> EXERCISE DESCRIPTION
In the entries below, filter for the word "will" and copy every matching line.

****

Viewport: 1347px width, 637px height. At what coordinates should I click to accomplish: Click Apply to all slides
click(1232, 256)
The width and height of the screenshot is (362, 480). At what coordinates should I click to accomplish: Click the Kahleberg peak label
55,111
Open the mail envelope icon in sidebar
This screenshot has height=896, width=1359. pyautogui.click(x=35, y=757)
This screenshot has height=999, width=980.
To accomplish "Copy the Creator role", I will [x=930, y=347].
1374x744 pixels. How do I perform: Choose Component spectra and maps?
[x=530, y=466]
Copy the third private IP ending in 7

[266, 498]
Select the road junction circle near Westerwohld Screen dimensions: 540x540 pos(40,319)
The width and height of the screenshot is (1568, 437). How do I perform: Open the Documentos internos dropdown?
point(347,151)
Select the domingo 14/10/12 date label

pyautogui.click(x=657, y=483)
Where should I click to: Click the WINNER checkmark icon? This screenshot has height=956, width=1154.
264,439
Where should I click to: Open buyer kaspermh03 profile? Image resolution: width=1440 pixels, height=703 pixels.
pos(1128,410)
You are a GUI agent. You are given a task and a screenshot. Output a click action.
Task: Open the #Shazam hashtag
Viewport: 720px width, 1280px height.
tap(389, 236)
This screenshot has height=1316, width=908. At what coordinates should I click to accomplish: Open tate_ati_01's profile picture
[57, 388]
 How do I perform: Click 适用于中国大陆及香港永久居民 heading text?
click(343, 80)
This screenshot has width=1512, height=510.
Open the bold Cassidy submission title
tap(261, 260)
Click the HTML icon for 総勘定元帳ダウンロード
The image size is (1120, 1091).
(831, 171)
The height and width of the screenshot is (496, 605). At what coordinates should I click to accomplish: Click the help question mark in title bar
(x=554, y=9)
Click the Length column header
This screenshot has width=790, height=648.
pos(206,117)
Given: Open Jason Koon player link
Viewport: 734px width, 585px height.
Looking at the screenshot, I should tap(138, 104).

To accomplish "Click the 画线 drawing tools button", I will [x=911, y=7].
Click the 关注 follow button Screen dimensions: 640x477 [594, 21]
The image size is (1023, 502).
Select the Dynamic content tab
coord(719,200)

****

> ANSWER SECTION
To accomplish "Copy the Creator role", I will [x=930, y=347].
To accomplish "Click the 画线 drawing tools button", I will [x=911, y=7].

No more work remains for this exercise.